My mentor Brooks Fleig was a chaplain in my home parish of Calcasieu in Louisiana. He worked with both the police and sheriff’s departments for almost two decades. After being caught and sentenced for Barry’s murder, one of those sicarios spent some time at the Calcasieu Parish Jail. Brooks met with him on several occasions, and they had long conversations together with bars between them. 

The most interesting thing about this sicario was not that he had killed Barry Seal but rather that he could quote the entire Bible from memory, even different versions. Brooks said that you could give him any chapter/verse combination, and he would quote the scripture back to you. When Brooks asked how he had come to know all the scriptures, he replied, “It’s the demons inside me that know.” 

Many years later, while I was serving as a minister in Louisiana, a gentleman came to me for relationship counseling. When I got to know him, I found a very selfish and egotistical person who frequently neglected his spouse, child, and responsibilities. He was also somewhat of a savant and had memorized the entire Bible. He proved it to me repeatedly in men’s retreats and Sunday school settings. He knew it like the back of his hand. Or did he?

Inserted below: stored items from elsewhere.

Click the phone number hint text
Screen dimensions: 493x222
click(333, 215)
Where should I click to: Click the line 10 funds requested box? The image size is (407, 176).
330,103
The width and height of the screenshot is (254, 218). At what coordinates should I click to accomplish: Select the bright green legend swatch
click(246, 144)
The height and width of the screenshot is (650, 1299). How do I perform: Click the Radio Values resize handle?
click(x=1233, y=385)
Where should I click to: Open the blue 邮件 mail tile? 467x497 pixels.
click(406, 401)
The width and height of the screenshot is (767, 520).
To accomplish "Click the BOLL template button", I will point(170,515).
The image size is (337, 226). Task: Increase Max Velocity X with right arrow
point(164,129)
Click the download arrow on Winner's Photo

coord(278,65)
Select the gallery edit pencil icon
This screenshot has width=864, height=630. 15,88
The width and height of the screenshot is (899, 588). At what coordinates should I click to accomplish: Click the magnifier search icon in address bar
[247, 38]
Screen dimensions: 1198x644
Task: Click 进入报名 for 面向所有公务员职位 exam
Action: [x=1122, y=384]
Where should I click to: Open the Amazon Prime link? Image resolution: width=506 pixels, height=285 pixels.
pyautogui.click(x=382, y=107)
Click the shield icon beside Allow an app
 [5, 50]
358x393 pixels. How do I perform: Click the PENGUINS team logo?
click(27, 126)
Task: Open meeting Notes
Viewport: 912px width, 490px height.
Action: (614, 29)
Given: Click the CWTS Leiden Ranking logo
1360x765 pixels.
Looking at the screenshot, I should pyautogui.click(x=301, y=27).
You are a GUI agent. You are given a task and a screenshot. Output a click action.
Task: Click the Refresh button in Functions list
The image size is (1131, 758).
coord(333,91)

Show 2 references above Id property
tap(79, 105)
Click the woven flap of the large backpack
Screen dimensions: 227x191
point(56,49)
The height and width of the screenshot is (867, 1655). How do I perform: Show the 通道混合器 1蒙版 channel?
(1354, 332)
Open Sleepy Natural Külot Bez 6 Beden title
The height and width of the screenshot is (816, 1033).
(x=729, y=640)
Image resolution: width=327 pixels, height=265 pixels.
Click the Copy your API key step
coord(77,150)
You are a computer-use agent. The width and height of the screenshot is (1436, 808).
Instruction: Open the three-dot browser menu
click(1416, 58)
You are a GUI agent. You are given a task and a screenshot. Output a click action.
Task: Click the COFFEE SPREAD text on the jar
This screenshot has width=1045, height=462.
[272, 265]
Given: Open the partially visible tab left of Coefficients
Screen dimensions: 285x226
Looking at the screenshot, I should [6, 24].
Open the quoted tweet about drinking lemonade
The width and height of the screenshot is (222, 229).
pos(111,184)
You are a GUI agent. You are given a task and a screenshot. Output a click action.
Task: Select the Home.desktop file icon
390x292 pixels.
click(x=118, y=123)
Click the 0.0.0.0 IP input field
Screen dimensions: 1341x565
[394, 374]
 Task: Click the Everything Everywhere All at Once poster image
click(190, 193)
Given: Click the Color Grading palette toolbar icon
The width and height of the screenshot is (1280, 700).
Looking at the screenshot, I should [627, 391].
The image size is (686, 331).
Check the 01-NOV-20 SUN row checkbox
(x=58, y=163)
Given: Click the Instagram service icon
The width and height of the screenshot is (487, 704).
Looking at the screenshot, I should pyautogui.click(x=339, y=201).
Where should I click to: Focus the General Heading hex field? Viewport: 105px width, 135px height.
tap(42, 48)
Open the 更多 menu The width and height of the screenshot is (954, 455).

I would remind this gentleman about Ephesians 5:25, where Paul extols us, “Husbands, love your wives, just as Christ loved the church and gave himself up for her!” This man had quoted the verse a thousand times but didn’t know anything about it! Regurgitating wisdom and understanding wisdom are eons apart. 

Om Swami is one of the few enlightened beings in the public eye. In his memoir, “If The Truth Be Told,” he relates several of the severe austerities (spiritual practices) of his first guru, a tantric master: 

“In the winter, he did jala dhara, water flow, by sitting under a leaking pot of ice-cold water. He would sit naked while 108 pots of water would be poured over his head from midnight until 4 a.m.”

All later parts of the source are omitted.